The new bottling company, as confirmed Coca-Cola still has no name, becomes the largest industry in the agro-food sector of the country, with a net of 3 billion euros turnover. The company has indicated that with this decision "is culminated the integration process started about two years ago with the aim of strengthening the business structure in Spain and Portugal through a more efficient model at all levels".
Approval of the CNC (announced by the company itself, while there is still not a public release of the organism) is a "vital milestone in a process that has fulfilled scrupulously planned stages and the reasons that favoured putting up" for Coca-Cola. The merger has been a long process of more than two years to combine the interests of seven companies with strong family tradition and crossed interests. And before coming to seven companies, each one had already suffered its own corporate reorganization, since they initially came to be about 40 bottlers of product.
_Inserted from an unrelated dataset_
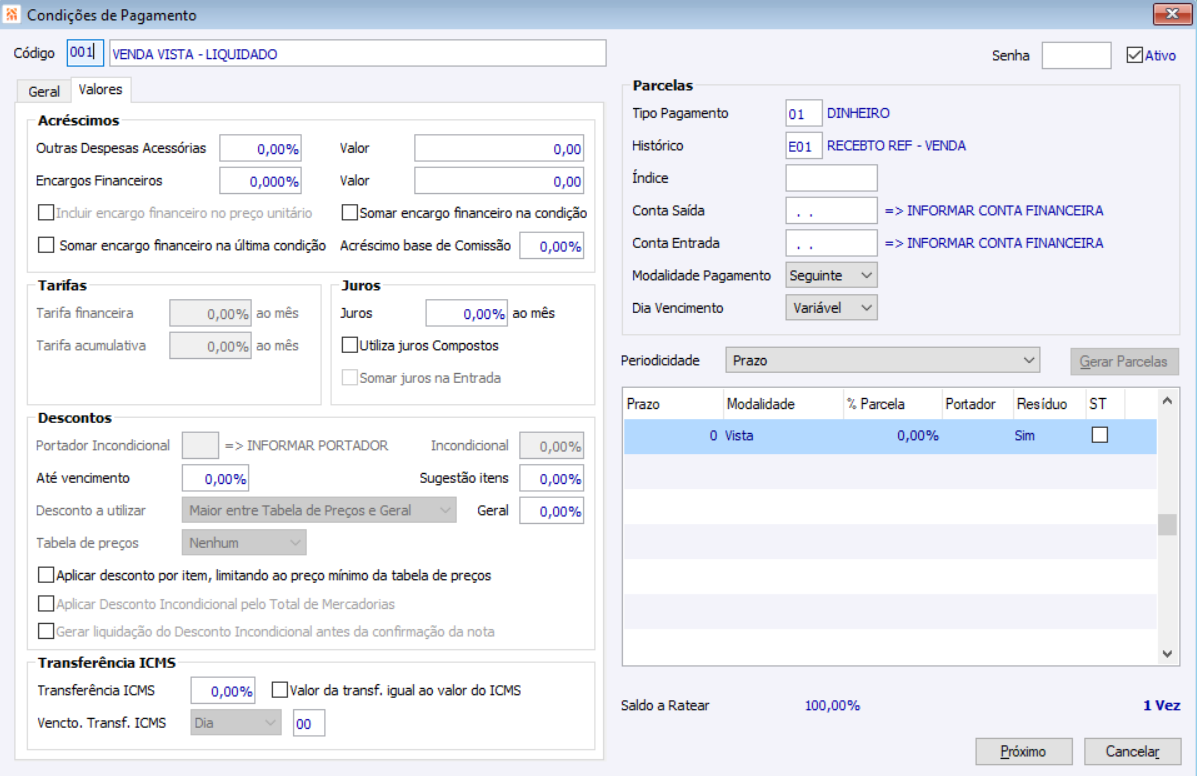This screenshot has height=776, width=1197.
Task: Select the Valores tab
Action: point(100,89)
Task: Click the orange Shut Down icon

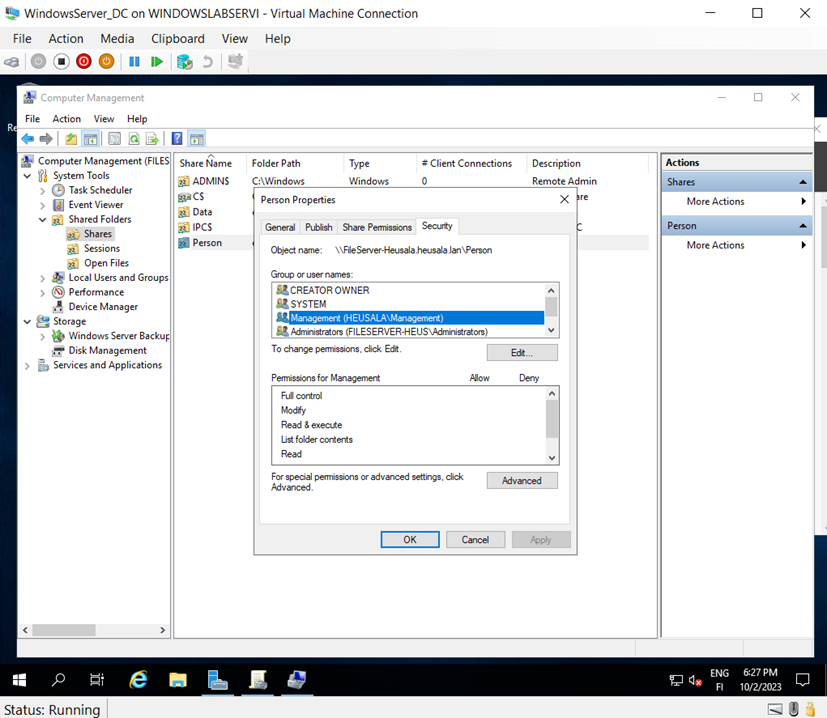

The advertisement, said Coca-Cola, was carried out despite being Sunday because it was the day in which was made effective authorization. Since the company not explained the changes that may be the culmination of union for current workers or companies that will now be integrated. In principle, he explained, all plants will continue to operate. The company believes that with the plan they gain efficiency. One of the objectives of this union is the gain strength to compete in foreign markets, for example, in Germany, one of the most interesting in the bottling sector.
Within the multinational Coca-Cola, the so-called Iberian division is second in sales volume in Europe (14%), behind only Germany (16%), and eleventh in the world. It sells 24 brands and 69 products, and reaches more than 400,000 customers.